> [Dataset entries]:
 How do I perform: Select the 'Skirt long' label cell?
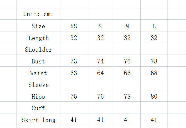tap(38, 120)
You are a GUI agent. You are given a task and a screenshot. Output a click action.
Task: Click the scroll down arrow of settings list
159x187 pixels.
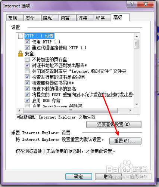pyautogui.click(x=137, y=104)
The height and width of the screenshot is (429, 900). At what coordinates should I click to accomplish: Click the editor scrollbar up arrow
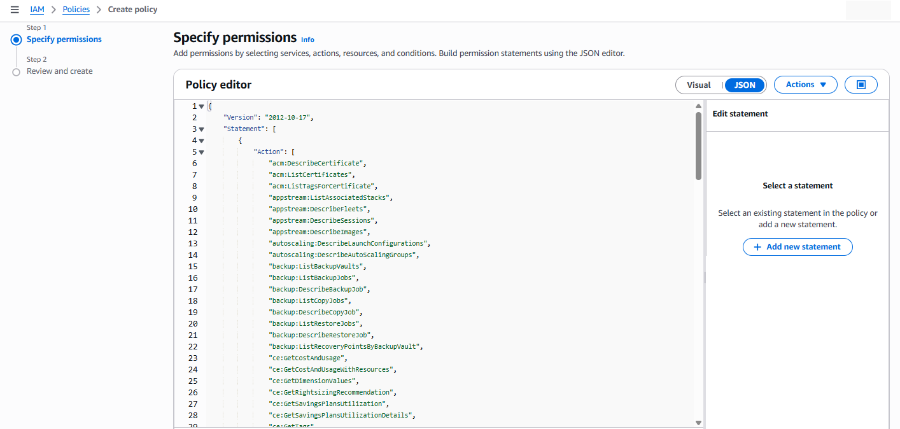pos(698,106)
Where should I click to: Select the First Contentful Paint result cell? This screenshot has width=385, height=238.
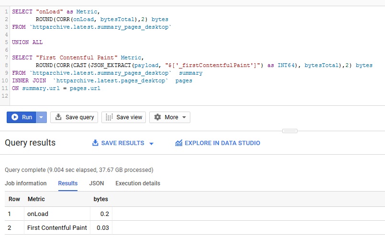point(57,227)
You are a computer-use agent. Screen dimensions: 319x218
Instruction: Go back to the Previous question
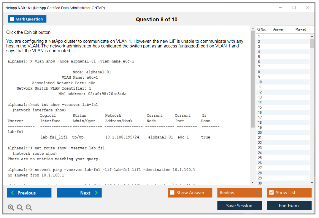29,193
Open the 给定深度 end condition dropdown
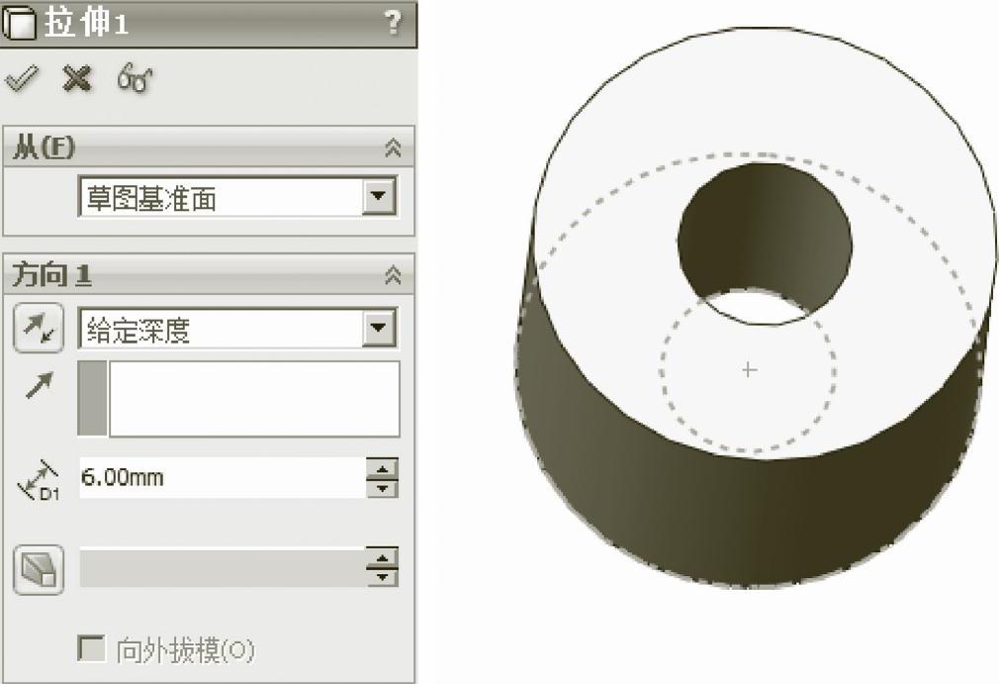The image size is (999, 684). 379,329
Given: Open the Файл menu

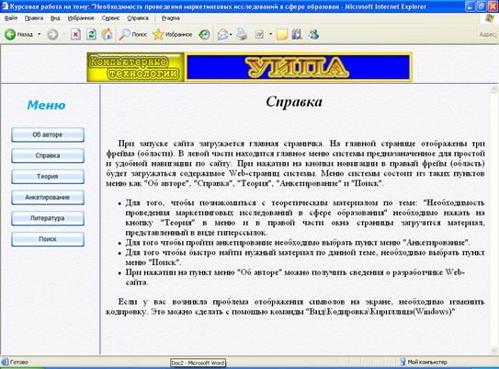Looking at the screenshot, I should 11,18.
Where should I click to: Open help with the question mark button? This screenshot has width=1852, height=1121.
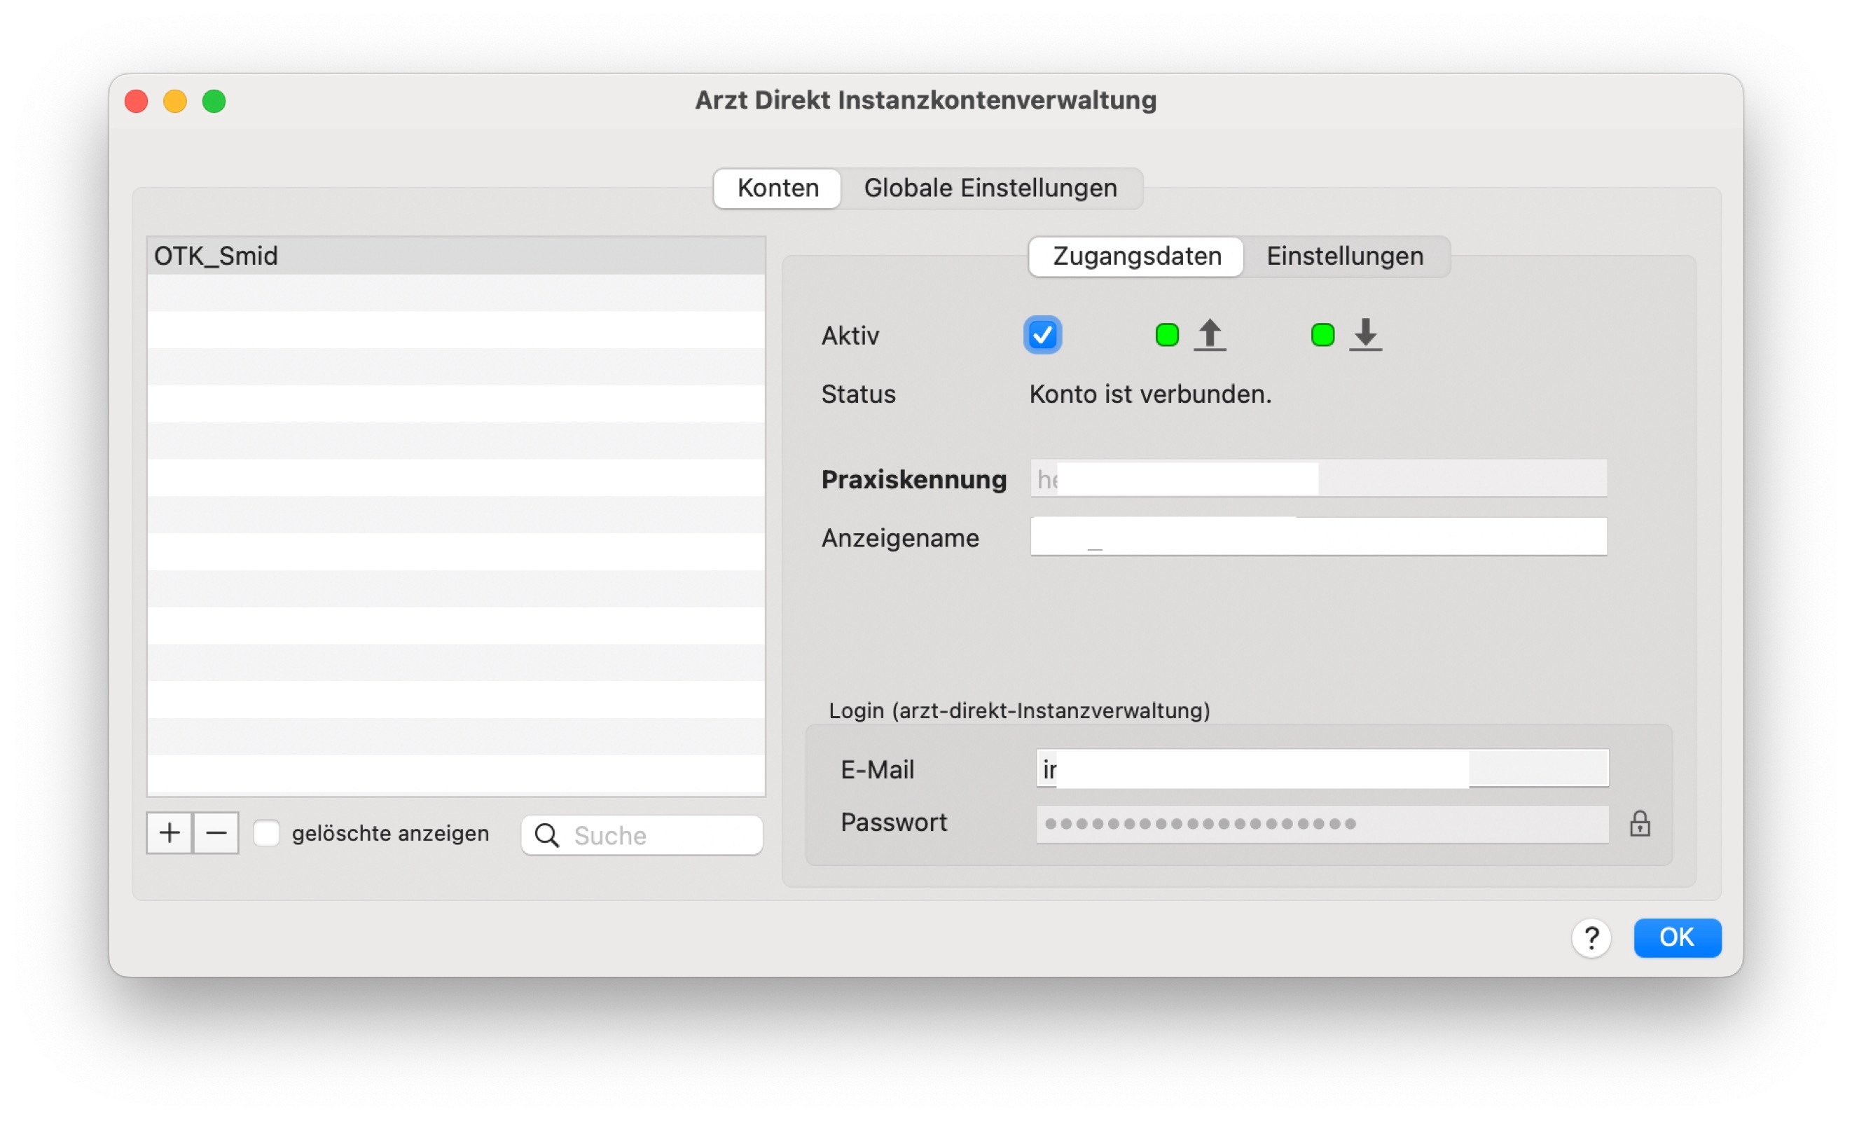[x=1591, y=938]
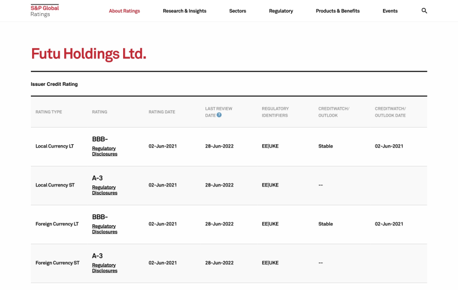Click the Rating Type column header
Image resolution: width=458 pixels, height=290 pixels.
pos(49,112)
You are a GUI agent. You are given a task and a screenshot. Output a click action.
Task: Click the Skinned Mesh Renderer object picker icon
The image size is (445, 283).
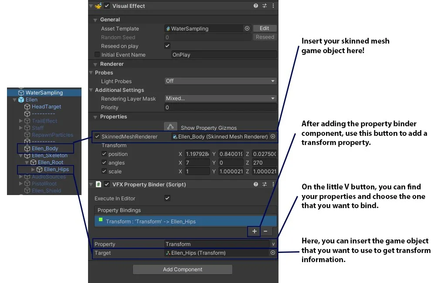click(273, 136)
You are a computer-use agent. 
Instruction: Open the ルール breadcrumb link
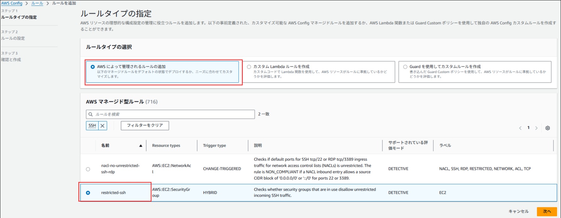[37, 3]
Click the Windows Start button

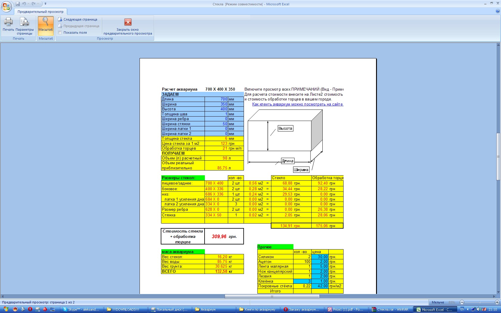click(6, 309)
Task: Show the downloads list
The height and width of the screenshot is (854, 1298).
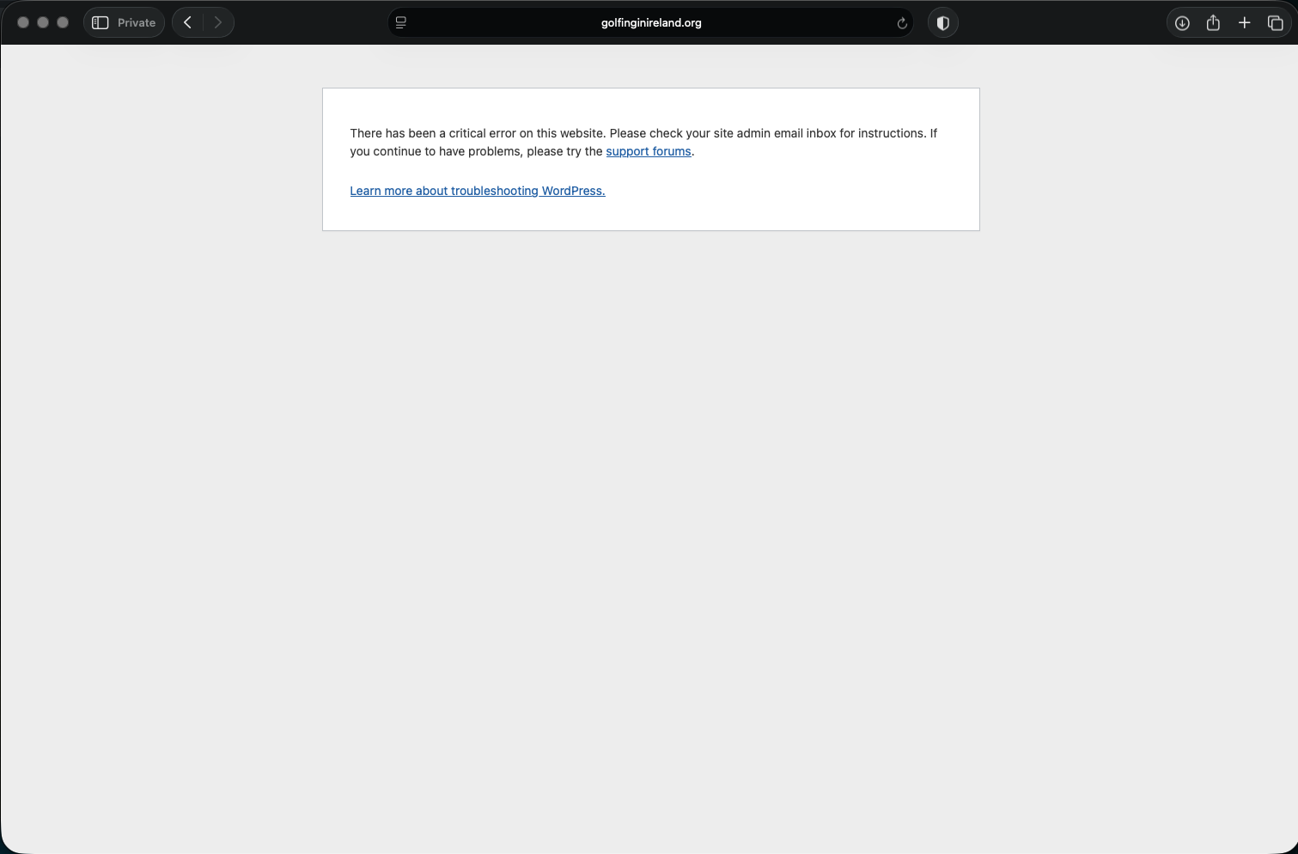Action: pyautogui.click(x=1182, y=23)
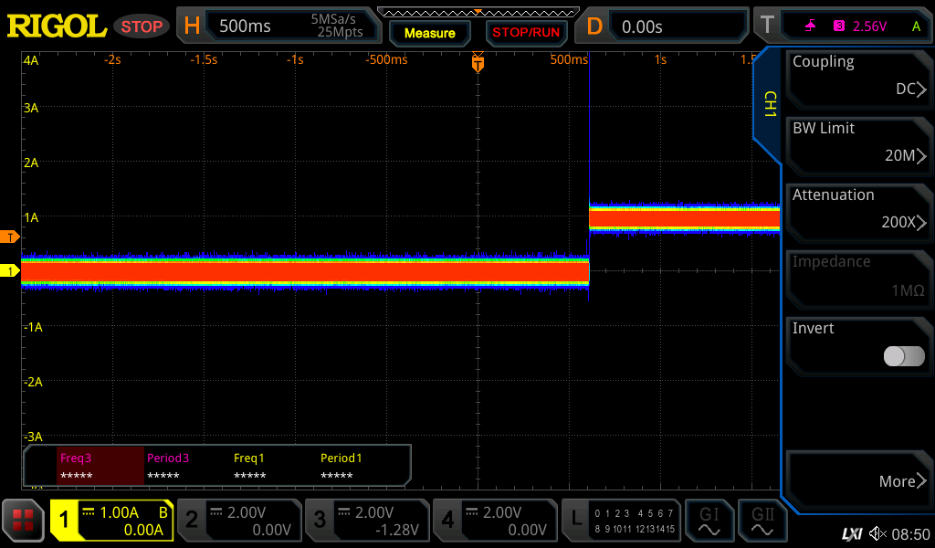The image size is (935, 548).
Task: Click the orange trigger position marker
Action: coord(478,62)
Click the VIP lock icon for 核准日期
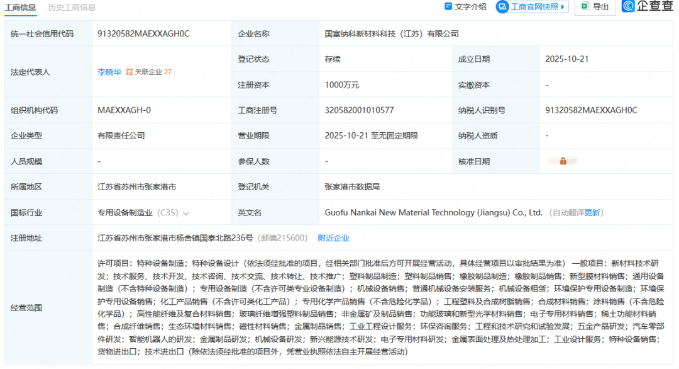This screenshot has height=369, width=679. click(x=563, y=161)
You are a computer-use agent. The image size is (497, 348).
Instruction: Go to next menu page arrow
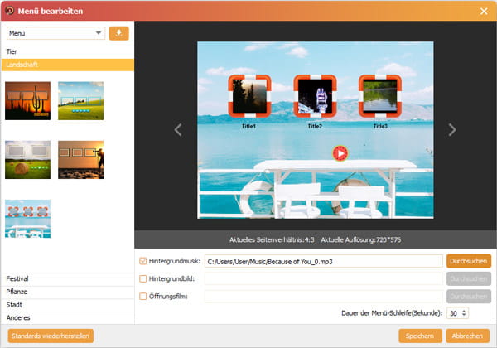tap(451, 129)
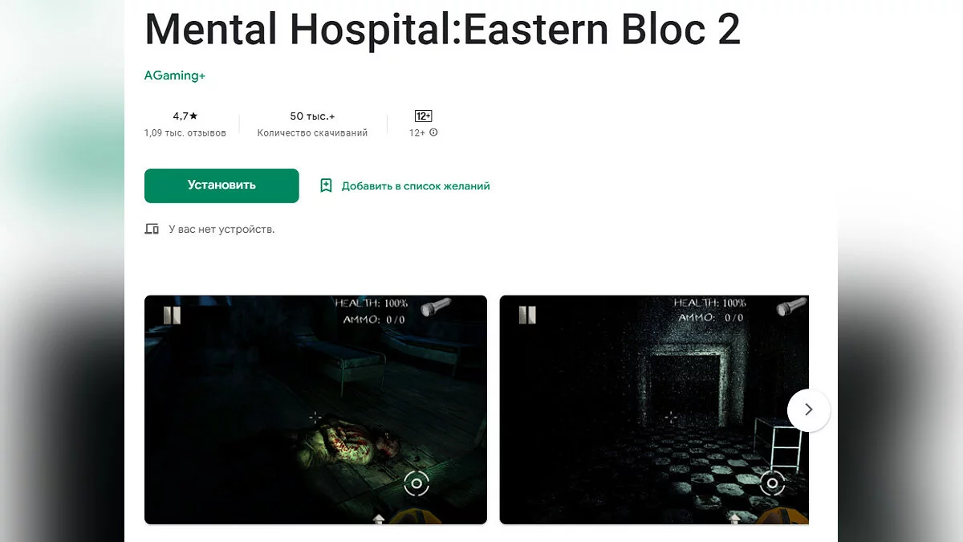
Task: Click the target fire button in the first screenshot
Action: [x=416, y=483]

> [Problem]: Across all the entries, how many lines include "computer"? Answer with the number alone.

> [Solution to this problem]: 3